YOUR TASK: Check each line of the listing below for the string "français", and copy the ones that have it.

DATA PROVIDED:
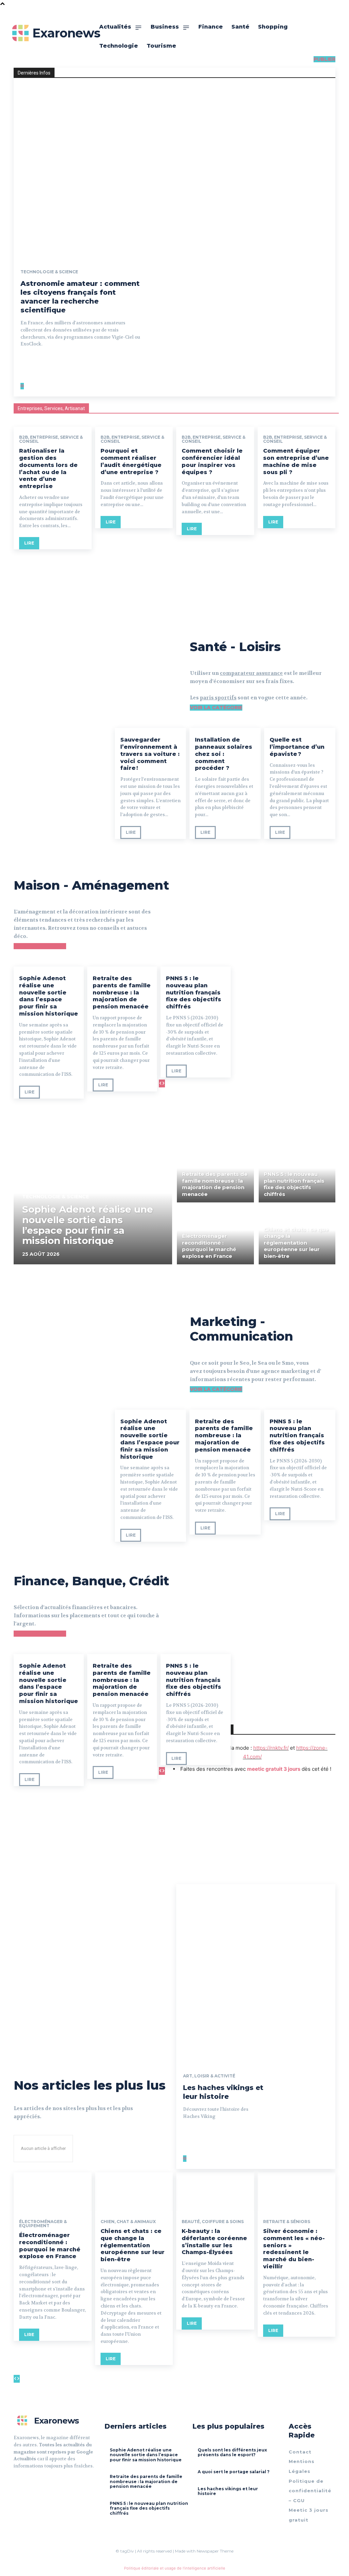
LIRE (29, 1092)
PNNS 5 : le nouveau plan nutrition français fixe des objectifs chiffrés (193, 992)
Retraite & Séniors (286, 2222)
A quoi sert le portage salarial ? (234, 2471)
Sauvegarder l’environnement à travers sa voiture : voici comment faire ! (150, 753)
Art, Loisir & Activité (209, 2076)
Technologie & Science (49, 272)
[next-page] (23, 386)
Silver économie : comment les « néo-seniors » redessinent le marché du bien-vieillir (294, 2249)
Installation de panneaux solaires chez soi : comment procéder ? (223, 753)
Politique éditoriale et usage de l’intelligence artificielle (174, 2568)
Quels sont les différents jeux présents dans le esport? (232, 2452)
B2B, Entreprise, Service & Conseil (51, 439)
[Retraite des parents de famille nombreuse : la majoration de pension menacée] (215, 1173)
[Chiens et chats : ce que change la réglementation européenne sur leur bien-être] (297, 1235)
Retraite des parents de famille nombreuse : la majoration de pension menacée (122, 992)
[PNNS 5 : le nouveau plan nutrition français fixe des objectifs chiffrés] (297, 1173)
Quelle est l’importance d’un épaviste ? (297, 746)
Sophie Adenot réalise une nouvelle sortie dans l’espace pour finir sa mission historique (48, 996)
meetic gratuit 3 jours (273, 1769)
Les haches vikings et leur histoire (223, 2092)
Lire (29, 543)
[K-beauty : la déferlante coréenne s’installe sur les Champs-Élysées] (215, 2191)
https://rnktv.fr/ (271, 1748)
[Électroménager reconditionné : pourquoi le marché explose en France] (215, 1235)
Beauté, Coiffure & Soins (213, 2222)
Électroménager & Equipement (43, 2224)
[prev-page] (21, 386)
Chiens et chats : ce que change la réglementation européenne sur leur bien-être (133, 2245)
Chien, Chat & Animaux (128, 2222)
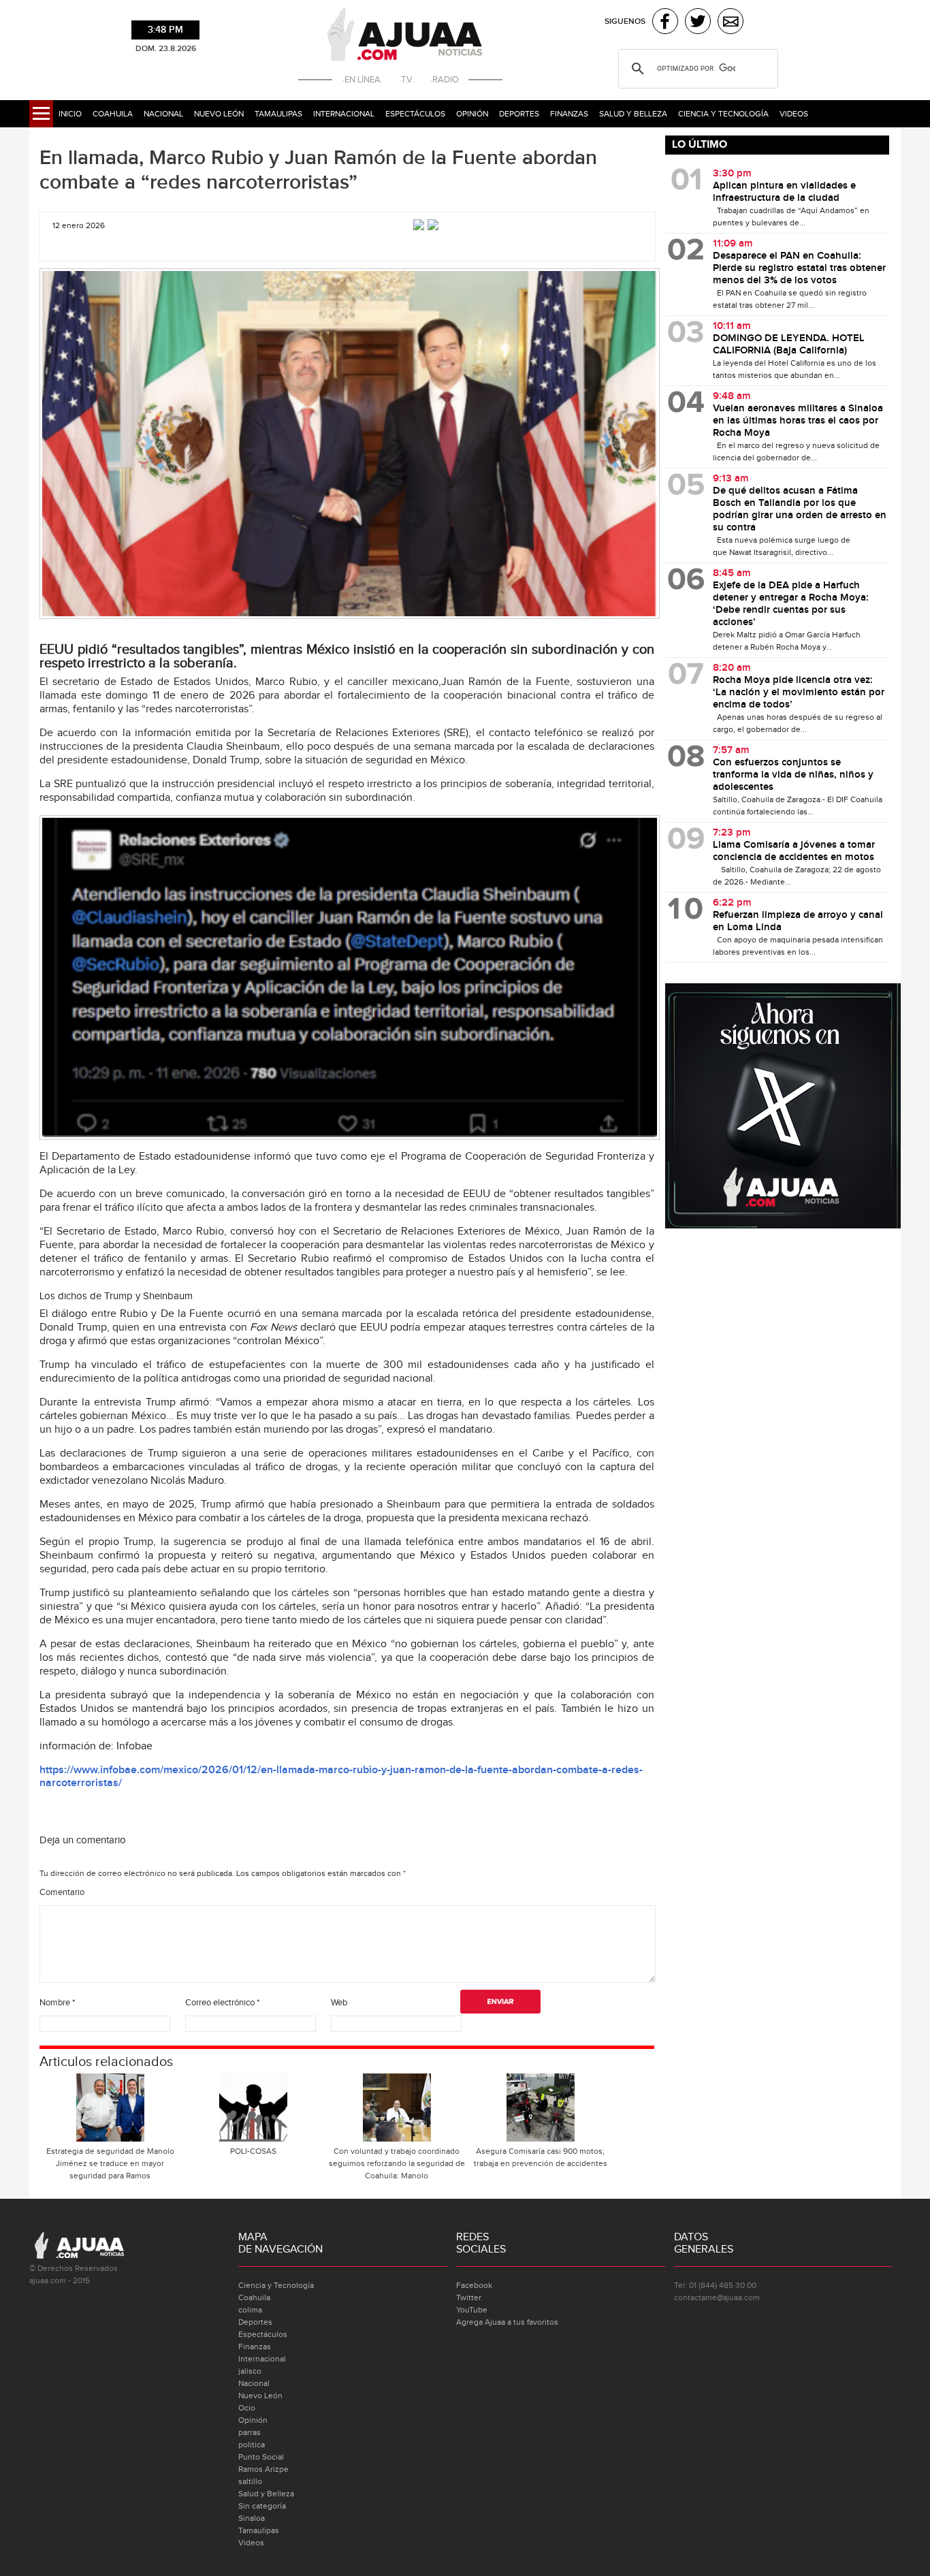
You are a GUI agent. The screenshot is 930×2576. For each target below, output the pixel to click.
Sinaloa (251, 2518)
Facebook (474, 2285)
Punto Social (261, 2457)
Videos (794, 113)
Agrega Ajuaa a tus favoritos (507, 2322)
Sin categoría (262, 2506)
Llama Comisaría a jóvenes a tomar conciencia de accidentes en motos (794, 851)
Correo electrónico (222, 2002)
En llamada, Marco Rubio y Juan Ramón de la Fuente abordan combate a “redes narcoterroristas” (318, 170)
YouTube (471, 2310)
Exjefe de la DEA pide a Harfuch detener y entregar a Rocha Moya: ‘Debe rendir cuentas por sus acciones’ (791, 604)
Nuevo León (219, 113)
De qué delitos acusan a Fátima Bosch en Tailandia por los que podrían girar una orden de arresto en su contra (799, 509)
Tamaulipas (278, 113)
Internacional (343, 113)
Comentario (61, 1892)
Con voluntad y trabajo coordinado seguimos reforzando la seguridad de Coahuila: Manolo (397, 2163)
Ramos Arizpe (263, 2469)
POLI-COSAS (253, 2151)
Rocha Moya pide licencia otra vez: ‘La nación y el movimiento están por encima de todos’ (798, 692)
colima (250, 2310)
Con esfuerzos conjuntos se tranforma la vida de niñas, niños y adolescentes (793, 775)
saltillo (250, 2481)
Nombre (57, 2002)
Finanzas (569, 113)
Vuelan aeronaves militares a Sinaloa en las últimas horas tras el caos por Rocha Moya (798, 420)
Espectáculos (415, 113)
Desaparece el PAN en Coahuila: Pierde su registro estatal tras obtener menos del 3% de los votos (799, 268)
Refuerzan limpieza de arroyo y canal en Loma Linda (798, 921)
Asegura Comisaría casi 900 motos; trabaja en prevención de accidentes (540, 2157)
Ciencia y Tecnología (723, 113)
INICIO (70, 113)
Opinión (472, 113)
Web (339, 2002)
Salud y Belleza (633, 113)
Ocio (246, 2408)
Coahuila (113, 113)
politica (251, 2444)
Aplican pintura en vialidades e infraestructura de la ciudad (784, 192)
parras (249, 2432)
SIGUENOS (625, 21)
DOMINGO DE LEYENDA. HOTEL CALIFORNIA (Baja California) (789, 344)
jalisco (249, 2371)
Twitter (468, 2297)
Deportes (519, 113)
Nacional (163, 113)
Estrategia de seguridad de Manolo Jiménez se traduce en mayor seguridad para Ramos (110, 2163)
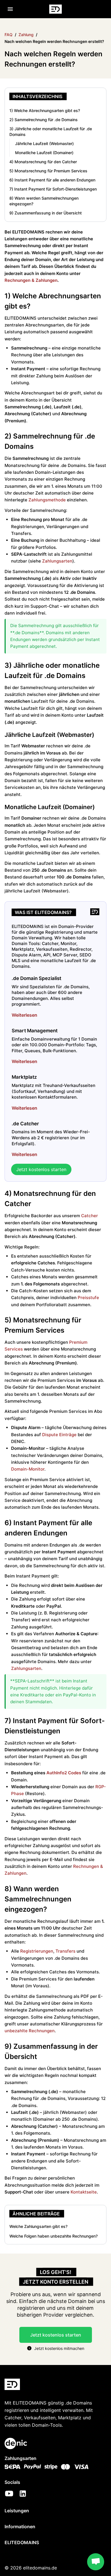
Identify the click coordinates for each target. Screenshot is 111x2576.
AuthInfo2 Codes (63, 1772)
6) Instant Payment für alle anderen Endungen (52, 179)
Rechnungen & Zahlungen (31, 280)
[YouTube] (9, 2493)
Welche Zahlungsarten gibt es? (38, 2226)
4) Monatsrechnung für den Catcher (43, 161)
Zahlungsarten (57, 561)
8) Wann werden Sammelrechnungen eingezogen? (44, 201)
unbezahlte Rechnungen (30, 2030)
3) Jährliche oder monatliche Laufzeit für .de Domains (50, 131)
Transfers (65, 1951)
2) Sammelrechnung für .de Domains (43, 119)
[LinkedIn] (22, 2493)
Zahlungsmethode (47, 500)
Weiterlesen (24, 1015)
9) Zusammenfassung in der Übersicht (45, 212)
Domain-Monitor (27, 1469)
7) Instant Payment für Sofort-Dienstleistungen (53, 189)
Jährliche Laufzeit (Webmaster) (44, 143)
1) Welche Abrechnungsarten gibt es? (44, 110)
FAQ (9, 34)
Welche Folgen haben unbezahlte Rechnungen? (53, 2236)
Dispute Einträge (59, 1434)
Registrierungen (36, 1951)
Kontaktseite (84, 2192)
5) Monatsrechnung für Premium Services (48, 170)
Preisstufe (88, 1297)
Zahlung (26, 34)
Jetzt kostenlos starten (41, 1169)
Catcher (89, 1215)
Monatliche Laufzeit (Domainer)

TASK ANSWER:
PNNS 5 : le nouveau plan nutrition français fixe des objectifs chiffrés (193, 992)
[PNNS 5 : le nouveau plan nutrition français fixe des objectifs chiffrés] (297, 1173)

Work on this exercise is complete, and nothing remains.